I was wandering around last nite looking at some memorial sites on the good old internet and came across a place called Portraits by Dana...I think that is where Kate had some pictures done of her boys. I absolutely love how Alex and Travis' pictures look. I think I have one of Carli that I would like to have her do. I just wish that in the picture of I have of her that I want done, that she didnt have her little hat on. It is quite pricey, but I think it would be worth it to have a big one, and then one of the smaller ones that I can have at work along with my picture of her with her eyes open. I just need to see what Casey thinks of it.




When we were out at the cemetary driving thru on Tuesday nite, I saw a nite lite, or I guess the appropiate word is solar lamp, that I really like! One of my other friends here in town, that was due about the same time as me, had her little boy at 20 weeks, stillborn. This really pretty solar lamp in the shape of an Angel was out at his site, and it was SO bright. I love it!! I sent her a message asking her if she cared if I got one for Carli's site too. See above pic! I am sure hoping she wont mind. I found one on ebay that is about $10 cheaper than anywhere else I have seen!!

This is will be short, since I have to get to work. Mikaela's softball team has lost the last 3 games they played. Mind you, they have all been within the last 24 hours. Their very first game ended in a tie, since we all had work/school the next day. Monday nite, Mikaela had a double header, game at 6:30 and again at 8. They lost the first one 5-3, and the second one 10-0! The 2nd team they played Monday was good...so was the team last nite!! They lost last nite 13-0!! I am so upset!! Mikaela had really good plays and got hits...so I cant be upset with her! We have a really young team, so I know that doesnt help...but some of the mistakes they made last nite were stupid ones!! Oh well!! Hopefully we will fair better Thursday nite!!!

The past few days have been really really hard. I feel like I had been doing ok for awhile. Then these past few days, just thinking of Carli brings almost uncontrolable tears that threaten to break the dam. I just think back to the very beginning of my pregnancy with her, back to before I even knew I was pregnant. Casey and I had gone on a motorcycle ride to a lake that is about 20 minutes or so away from here. As we were riding along, I saw this beautiful double rainbow. It hadnt rained recently, so I was extremely shocked to see such a sight. I just seemed to stare at it in amazement!! It was at that moment that I knew after 3 months of trying to conceive, that this was THE cycle. Sure enough....right before I was expecting to start, I tested. And I got my positive!! It just seemed that everything was going along so well!! I was going to have my last baby by the time I was 30, which happened February 7th. I was having the baby girl that I wanted. It just all seemed to be perfect!! There are so many things that made me feel like that...too many to list.
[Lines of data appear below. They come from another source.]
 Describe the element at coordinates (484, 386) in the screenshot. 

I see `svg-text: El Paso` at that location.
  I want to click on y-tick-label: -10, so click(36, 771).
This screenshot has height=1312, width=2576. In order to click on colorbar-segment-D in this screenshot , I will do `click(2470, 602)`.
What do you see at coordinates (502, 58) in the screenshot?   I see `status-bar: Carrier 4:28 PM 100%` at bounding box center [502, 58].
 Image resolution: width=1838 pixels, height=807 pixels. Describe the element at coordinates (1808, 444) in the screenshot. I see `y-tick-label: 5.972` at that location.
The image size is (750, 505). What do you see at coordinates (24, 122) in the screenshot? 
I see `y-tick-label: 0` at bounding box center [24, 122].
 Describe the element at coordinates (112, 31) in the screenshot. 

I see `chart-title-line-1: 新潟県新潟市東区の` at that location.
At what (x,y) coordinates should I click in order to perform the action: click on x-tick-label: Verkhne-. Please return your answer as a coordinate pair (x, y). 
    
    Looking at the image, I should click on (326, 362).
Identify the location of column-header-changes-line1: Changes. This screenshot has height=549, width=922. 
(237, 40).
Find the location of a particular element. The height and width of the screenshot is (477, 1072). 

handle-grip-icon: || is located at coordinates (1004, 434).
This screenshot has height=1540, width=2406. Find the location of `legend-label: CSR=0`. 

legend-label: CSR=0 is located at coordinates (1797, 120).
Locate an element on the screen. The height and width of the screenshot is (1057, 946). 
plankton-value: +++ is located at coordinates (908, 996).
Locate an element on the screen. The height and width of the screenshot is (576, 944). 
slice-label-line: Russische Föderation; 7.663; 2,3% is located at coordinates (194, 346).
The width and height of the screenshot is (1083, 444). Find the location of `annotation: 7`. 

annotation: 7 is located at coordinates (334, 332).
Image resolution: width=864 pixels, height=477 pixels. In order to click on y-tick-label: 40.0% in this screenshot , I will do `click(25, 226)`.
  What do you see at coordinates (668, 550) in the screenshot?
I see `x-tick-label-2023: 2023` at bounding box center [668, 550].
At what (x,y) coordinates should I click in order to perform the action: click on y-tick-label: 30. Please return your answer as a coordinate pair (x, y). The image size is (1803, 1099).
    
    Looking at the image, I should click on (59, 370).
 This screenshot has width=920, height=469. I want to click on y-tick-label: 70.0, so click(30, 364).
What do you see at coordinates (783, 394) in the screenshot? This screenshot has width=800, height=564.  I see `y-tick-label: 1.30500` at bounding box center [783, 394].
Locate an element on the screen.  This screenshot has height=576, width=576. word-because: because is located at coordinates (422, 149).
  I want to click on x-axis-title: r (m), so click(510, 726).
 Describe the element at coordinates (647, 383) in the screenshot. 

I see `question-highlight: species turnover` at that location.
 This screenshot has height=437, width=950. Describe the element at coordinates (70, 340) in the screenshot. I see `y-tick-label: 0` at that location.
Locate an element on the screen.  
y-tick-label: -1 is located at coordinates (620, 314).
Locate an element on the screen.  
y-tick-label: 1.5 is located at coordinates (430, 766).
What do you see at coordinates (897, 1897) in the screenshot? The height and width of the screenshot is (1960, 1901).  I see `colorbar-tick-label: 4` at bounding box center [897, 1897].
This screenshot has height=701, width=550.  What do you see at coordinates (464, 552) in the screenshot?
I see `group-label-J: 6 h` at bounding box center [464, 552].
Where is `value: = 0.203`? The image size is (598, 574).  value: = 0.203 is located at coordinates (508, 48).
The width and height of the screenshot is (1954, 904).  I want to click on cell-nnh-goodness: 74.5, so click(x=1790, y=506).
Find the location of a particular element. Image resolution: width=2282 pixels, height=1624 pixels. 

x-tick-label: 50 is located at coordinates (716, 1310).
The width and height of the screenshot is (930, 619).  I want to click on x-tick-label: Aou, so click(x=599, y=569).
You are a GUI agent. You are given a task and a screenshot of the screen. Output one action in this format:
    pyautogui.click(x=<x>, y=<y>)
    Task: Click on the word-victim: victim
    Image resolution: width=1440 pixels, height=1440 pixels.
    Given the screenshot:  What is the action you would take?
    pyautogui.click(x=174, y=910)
I was at Mikaela's softball game the other nite, waiting to find out if it was going to be cancelled or not..and it hit me! I should have a 2 month old to be loving and playing with, one to keep us entertained! It bothered me yesterday too at Worlds of Fun...I saw all these cute little babies...and it made me upset that I wasnt having to lug around that big stroller while chasing Carter and Keaton. I really think that weighed me down yesterday. I really enjoyed watching the boys have fun...but I had to hold back my tears a few times yesterday. It sucks so much!! I am hoping that this cycle will be the one for this next baby! Come on Angel Carli!! Help Mommy with that magic!!